Votre tâche>
Disposez toutes les lignes des enregistrements ci-dessous en un tableau Markdown à deux colonnes, « Numéro » et « Texte », où chaque ligne reçoit un numéro. Omettez les lignes vides.

--------

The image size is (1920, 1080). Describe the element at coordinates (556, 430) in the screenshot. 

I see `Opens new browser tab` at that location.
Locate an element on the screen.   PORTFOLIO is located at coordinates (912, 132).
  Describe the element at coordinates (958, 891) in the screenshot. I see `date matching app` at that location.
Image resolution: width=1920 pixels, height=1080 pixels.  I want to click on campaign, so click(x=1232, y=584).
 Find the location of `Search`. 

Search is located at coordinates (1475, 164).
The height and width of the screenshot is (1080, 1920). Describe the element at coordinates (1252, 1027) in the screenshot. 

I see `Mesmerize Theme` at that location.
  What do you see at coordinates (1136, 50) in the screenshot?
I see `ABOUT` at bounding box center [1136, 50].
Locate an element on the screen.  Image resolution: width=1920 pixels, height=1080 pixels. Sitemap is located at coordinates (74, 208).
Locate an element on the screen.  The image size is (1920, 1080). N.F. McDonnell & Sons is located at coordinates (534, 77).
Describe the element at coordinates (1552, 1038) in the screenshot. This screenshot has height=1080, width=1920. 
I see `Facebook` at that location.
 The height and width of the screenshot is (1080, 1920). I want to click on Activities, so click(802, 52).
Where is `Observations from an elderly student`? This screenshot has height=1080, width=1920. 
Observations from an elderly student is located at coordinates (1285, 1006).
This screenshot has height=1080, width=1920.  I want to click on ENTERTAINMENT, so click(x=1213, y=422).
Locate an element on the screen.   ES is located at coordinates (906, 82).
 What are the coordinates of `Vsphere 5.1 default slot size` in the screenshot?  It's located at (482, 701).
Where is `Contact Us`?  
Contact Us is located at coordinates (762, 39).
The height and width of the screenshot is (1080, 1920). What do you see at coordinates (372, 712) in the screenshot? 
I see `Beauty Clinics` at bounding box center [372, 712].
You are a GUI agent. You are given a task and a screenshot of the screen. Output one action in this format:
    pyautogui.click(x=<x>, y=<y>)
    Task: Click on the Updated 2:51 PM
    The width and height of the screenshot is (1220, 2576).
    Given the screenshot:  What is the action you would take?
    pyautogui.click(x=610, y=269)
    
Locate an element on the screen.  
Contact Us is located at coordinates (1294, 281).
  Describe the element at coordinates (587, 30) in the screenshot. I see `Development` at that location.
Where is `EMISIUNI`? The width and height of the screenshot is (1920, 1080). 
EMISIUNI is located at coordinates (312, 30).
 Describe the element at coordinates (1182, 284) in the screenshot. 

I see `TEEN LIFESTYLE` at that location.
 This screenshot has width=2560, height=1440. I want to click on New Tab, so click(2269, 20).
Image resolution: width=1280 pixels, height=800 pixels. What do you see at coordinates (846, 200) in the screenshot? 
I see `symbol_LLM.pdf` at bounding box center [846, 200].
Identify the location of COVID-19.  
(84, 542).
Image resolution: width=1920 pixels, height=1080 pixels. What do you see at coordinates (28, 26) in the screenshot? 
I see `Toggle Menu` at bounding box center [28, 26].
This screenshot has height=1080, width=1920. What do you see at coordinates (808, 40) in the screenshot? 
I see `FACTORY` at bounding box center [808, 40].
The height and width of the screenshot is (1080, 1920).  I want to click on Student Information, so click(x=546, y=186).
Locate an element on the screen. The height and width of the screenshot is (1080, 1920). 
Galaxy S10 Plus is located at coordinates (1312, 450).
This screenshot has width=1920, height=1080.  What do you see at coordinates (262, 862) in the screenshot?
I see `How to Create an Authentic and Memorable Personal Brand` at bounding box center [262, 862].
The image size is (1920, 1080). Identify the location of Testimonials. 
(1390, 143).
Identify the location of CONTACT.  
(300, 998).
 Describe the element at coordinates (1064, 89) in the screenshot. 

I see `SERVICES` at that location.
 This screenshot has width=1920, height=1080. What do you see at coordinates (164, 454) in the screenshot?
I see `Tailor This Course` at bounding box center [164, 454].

--------

Corrigé>
| Numéro | Texte |
|---|---|
| 1 | The image size is (1920, 1080). Describe the element at coordinates (556, 430) in the screenshot.  |
| 2 | I see `Opens new browser tab` at that location. |
| 3 | Locate an element on the screen.   PORTFOLIO is located at coordinates (912, 132). |
| 4 |   Describe the element at coordinates (958, 891) in the screenshot. I see `date matching app` at that location. |
| 5 | Image resolution: width=1920 pixels, height=1080 pixels.  I want to click on campaign, so click(x=1232, y=584). |
| 6 |  Find the location of `Search`.  |
| 7 | Search is located at coordinates (1475, 164). |
| 8 | The height and width of the screenshot is (1080, 1920). Describe the element at coordinates (1252, 1027) in the screenshot.  |
| 9 | I see `Mesmerize Theme` at that location. |
| 10 |   What do you see at coordinates (1136, 50) in the screenshot? |
| 11 | I see `ABOUT` at bounding box center [1136, 50]. |
| 12 | Locate an element on the screen.  Image resolution: width=1920 pixels, height=1080 pixels. Sitemap is located at coordinates (74, 208). |
| 13 | Locate an element on the screen.  The image size is (1920, 1080). N.F. McDonnell & Sons is located at coordinates (534, 77). |
| 14 | Describe the element at coordinates (1552, 1038) in the screenshot. This screenshot has height=1080, width=1920.  |
| 15 | I see `Facebook` at that location. |
| 16 |  The height and width of the screenshot is (1080, 1920). I want to click on Activities, so click(802, 52). |
| 17 | Where is `Observations from an elderly student`? This screenshot has height=1080, width=1920.  |
| 18 | Observations from an elderly student is located at coordinates (1285, 1006). |
| 19 | This screenshot has height=1080, width=1920.  I want to click on ENTERTAINMENT, so click(x=1213, y=422). |
| 20 | Locate an element on the screen.   ES is located at coordinates (906, 82). |
| 21 |  What are the coordinates of `Vsphere 5.1 default slot size` in the screenshot?  It's located at (482, 701). |
| 22 | Where is `Contact Us`?   |
| 23 | Contact Us is located at coordinates (762, 39). |
| 24 | The height and width of the screenshot is (1080, 1920). What do you see at coordinates (372, 712) in the screenshot?  |
| 25 | I see `Beauty Clinics` at bounding box center [372, 712]. |
| 26 | You are a GUI agent. You are given a task and a screenshot of the screen. Output one action in this format: |
| 27 |     pyautogui.click(x=<x>, y=<y>) |
| 28 |     Task: Click on the Updated 2:51 PM |
| 29 |     The width and height of the screenshot is (1220, 2576). |
| 30 |     Given the screenshot:  What is the action you would take? |
| 31 |     pyautogui.click(x=610, y=269) |
| 32 | Locate an element on the screen.   |
| 33 | Contact Us is located at coordinates (1294, 281). |
| 34 |   Describe the element at coordinates (587, 30) in the screenshot. I see `Development` at that location. |
| 35 | Where is `EMISIUNI`? The width and height of the screenshot is (1920, 1080).  |
| 36 | EMISIUNI is located at coordinates (312, 30). |
| 37 |  Describe the element at coordinates (1182, 284) in the screenshot.  |
| 38 | I see `TEEN LIFESTYLE` at that location. |
| 39 |  This screenshot has width=2560, height=1440. I want to click on New Tab, so click(2269, 20). |
| 40 | Image resolution: width=1280 pixels, height=800 pixels. What do you see at coordinates (846, 200) in the screenshot?  |
| 41 | I see `symbol_LLM.pdf` at bounding box center [846, 200]. |
| 42 | Identify the location of COVID-19.   |
| 43 | (84, 542). |
| 44 | Image resolution: width=1920 pixels, height=1080 pixels. What do you see at coordinates (28, 26) in the screenshot?  |
| 45 | I see `Toggle Menu` at bounding box center [28, 26]. |
| 46 | This screenshot has height=1080, width=1920. What do you see at coordinates (808, 40) in the screenshot?  |
| 47 | I see `FACTORY` at bounding box center [808, 40]. |
| 48 | The height and width of the screenshot is (1080, 1920).  I want to click on Student Information, so click(x=546, y=186). |
| 49 | Locate an element on the screen. The height and width of the screenshot is (1080, 1920).  |
| 50 | Galaxy S10 Plus is located at coordinates (1312, 450). |
| 51 | This screenshot has width=1920, height=1080.  What do you see at coordinates (262, 862) in the screenshot? |
| 52 | I see `How to Create an Authentic and Memorable Personal Brand` at bounding box center [262, 862]. |
| 53 | The image size is (1920, 1080). Identify the location of Testimonials.  |
| 54 | (1390, 143). |
| 55 | Identify the location of CONTACT.   |
| 56 | (300, 998). |
| 57 |  Describe the element at coordinates (1064, 89) in the screenshot.  |
| 58 | I see `SERVICES` at that location. |
| 59 |  This screenshot has width=1920, height=1080. What do you see at coordinates (164, 454) in the screenshot? |
| 60 | I see `Tailor This Course` at bounding box center [164, 454]. |